Gold Taking its Cues from Risk Trends, Inflation Expectations
Fundamental Forecast for Gold: Bearish
- Gold/Silver Ratio Jumps to the Highest in Three Months
- Easing Inflation Bets Forecast to Drive Gold Lower
Gold is once again becoming anchored to risk sentiment trends, with the correlation between the yellow metal and the S&P 500 benchmark stock index rising to the highest in five months last week. Furthermore, gold continues to show a strong link to the one-year breakeven rate, a gauge of investors’ near-term inflation expectations derived from Treasury bond yields. On balance, both relationships point the way lower, albeit not without some false starts.

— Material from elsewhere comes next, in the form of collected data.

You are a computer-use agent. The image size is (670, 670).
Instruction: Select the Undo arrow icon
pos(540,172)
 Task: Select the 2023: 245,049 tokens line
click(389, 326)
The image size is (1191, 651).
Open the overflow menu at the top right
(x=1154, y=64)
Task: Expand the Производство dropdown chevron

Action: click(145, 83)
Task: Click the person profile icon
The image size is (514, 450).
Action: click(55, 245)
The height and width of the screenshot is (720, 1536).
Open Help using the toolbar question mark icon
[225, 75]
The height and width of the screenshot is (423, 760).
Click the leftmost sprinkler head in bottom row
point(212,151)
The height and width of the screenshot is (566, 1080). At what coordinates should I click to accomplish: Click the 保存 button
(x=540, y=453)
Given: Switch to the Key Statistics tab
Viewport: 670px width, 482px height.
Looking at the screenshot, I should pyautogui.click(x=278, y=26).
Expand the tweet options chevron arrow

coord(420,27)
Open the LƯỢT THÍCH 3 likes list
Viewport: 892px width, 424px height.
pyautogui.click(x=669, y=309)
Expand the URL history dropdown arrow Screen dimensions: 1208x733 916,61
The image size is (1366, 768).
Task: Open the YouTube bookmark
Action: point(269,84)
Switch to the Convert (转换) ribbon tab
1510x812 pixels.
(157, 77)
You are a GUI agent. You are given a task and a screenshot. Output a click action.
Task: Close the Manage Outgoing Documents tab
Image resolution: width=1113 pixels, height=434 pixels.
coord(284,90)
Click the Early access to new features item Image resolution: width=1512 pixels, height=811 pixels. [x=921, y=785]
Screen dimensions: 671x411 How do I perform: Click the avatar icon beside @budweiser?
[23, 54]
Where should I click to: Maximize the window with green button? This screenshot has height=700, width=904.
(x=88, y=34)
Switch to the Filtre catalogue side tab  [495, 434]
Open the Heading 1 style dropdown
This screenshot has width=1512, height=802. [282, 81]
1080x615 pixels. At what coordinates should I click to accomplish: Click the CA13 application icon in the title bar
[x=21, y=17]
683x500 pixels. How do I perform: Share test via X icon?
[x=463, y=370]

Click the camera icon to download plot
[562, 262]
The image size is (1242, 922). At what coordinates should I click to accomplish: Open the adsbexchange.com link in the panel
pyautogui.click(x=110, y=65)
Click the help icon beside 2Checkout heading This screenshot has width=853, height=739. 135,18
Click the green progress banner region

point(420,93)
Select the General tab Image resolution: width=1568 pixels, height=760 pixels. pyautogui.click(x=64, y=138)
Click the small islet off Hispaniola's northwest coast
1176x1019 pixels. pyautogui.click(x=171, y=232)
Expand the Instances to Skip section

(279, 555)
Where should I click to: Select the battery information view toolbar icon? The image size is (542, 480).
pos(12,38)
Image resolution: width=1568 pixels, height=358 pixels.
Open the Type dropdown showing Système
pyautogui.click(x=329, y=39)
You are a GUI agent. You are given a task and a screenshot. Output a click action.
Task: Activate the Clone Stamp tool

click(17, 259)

The spectrum of risky assets tumbled last week. Stocks, key commodities, and high-yielding currencies all came under intense selling pressure while the US Dollar rose 2.7 percent, marking the largest five-day rally in 10 months. The catalyst between the aggressive reversals was almost certainly April’s Federal Reserve monetary policy announcement, where the rate-setting FOMC pledged in no uncertain terms to end quantitative easing (QE) as the controversial program’s second round expires in June. With the Fed thereby in neutral, the direction US yields would be once again left to the markets.
Simply put, the Fed’s action amounted to telling investors that had capitalized on QE to borrow Dollars on the cheap and use them to invest in higher-yielding assets, “From this point forward, you are on your own, and if yields rise then so be it.” Needless to say, the size of the US budget deficit and the amount of new bond issuance that it implies – not to mention the recent S&P downgrade of the US credit outlook – suggests borrowing costs will indeed move higher as bond prices decline once Ben Bernanke and company take to the sidelines.
Presented with such stark reality, investors began to book profits on their Dollar-funded exposure, sending all of the assets that had benefited from the status quo – with gold among them – broadly lower while the greenback enjoyed a robust recovery. More of the same is likely ahead as the QE expiry deadline looms ever-closer, although the move will see some fits and starts as bouts of weakness bring buyers eager to capture attractive entry points into what will appear to still be well-established trends. A fundamental shift seems nonetheless underway however, and the environment it is likely to produce is one in which gold finds itself retracing much of its recent strength.